A jornada de trabalho da sua equipe começa com o sepultamento de duas pessoas sem recursos de um centro social de Lisboa, suspeitas de terem morrido por Covid, especifica Fausto Caridade, responsável pelo cemitério.
Assim, quando o carro fúnebre chega, sem o acompanhamento de familiares, os quatro trabalhadores do cemitério vestem o traje de proteção para o sepultamento dos mortos de Covid: máscara, luvas azuis e combinação branca que os cobre da cabeça aos pés.
Os dois caixões são colocados lado a lado, enquanto quase não há lugares disponíveis nesta seção do cemitério, onde as sepulturas se distinguem apenas pelo número escrito em uma pequena placa plantada na terra recém-mexida.
‘Perceber a realidade’
No corredor central desta seção, aberta no final de dezembro para acomodar a maioria dos mortos da Covid-19, coroas de flores ainda frescas se amontoam enquanto uma escavadeira está pronta para retomar o serviço para cavar novas sepulturas.
“As pessoas deveriam vir aqui para perceber a realidade”, lamenta Maria João Costa, que foi enterrar a mãe, vítima do coronavírus aos 80 anos.
Segundo Maria, que acompanhava o enterro vestida de preto e olhando o retrato de sua mãe, a idosa até chegou a receber a primeira dose da vacina, mas não houve tempo para a segunda dose que garante a imunização. Além disso, até que o corpo esteja imunizado, leva algumas semanas.
Desde o início do ano, Portugal registrou uma média de 180 mortes por dia por coronavírus. Excluindo os micro-Estados, é o sexto país da Europa e do mundo com o maior número de vítimas em relação à sua população.
Com pouco mais de 1,5 mil mortes por milhão de habitantes desde o início da pandemia, está atrás da Itália, mas à frente dos Estados Unidos, ou da vizinha Espanha.
Confinado desde meados de janeiro, o país viu cair drasticamente o índice de novos contágios, e o número de mortes diárias se reduziu para cerca de 100 por dia após um recorde de mais de 300. O número de enterros ainda é, no entanto, muito alto.
Pico de mortalidade
“Há sempre muitos corpos nos necrotérios à espera de serem enterrados”, relata o coveiro Ricardo Pereira.
E, dos dez enterros previstos para o dia no cemitério do Alto de São João, o maior da capital portuguesa, metade são vítimas da Covid.
Na aleia principal do cemitério, no meio dos mausoléus brancos, está um dos três crematórios da cidade que, desde o início do ano, funciona a todo vapor, da manhã à noite.

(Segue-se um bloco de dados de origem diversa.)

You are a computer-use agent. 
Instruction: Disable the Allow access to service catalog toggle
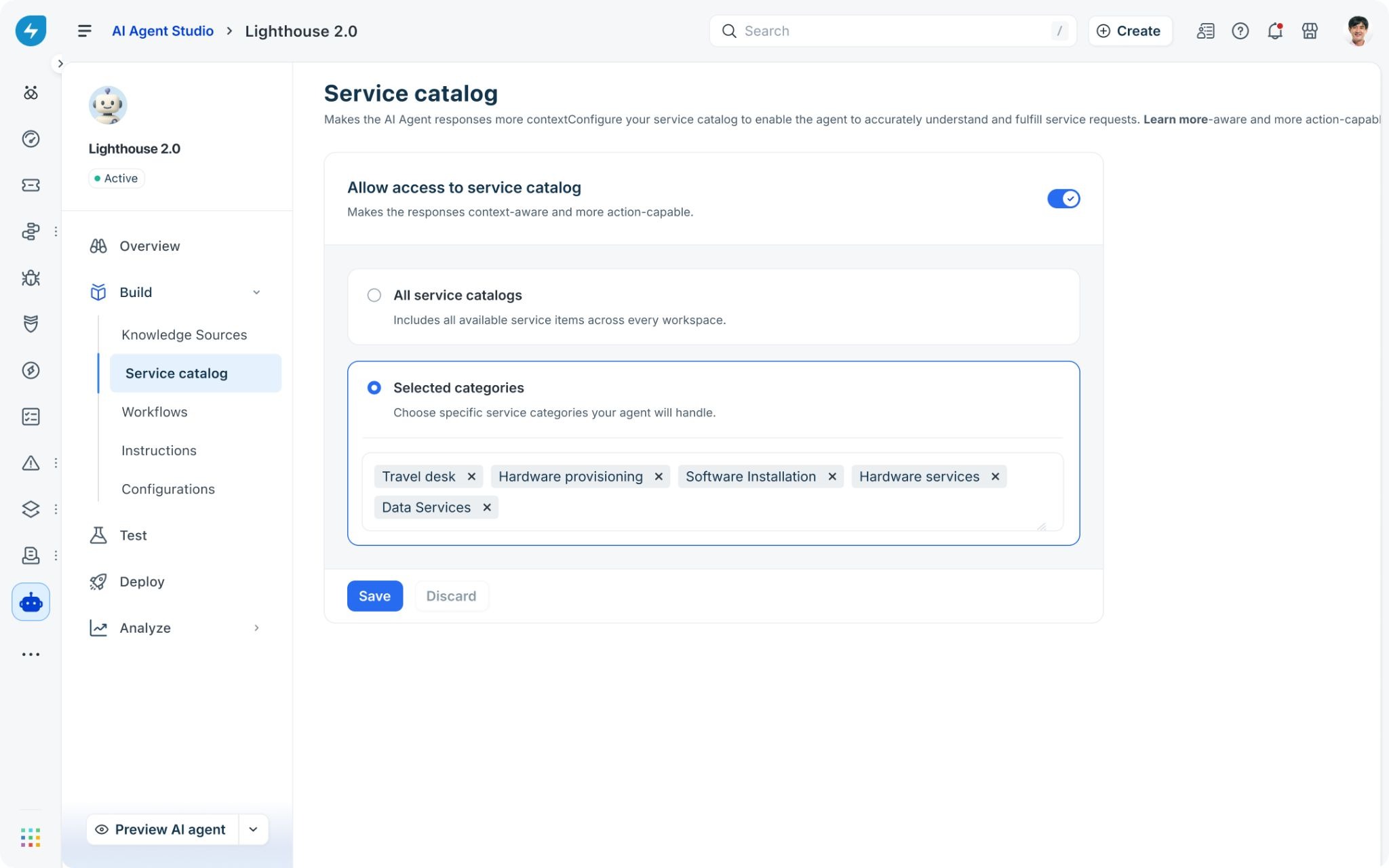(x=1063, y=199)
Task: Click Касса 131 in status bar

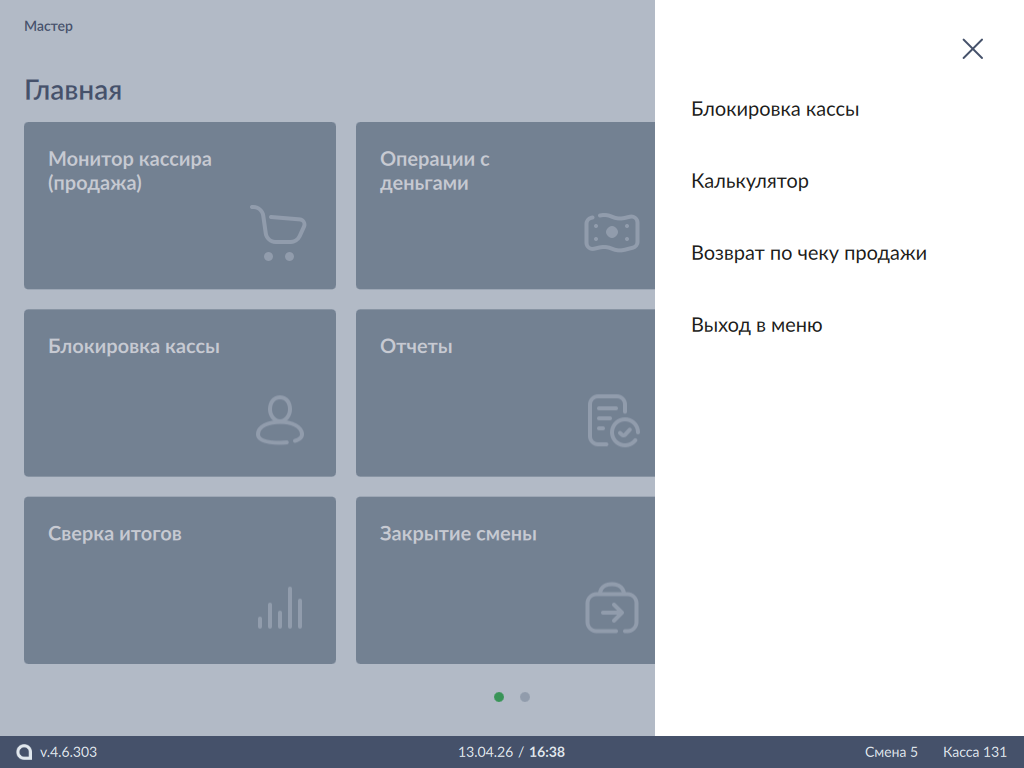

Normalmente, em janeiro, o número de cremações em Lisboa é de uma dúzia por dia.
“Atualmente, funciona na sua capacidade máxima, com mais de 20 cremações por dia”, indica Sara Gonçalves, responsável na prefeitura de Lisboa pela gestão dos cemitérios.
A pandemia causou em Portugal um aumento sem precedentes na mortalidade desde a gripe espanhola de 1920, com um total de mais de 123 mil óbitos no ano passado. Quase 16 mil mortes foram atribuídas à Covid, sendo mais da metade delas desde o início do ano.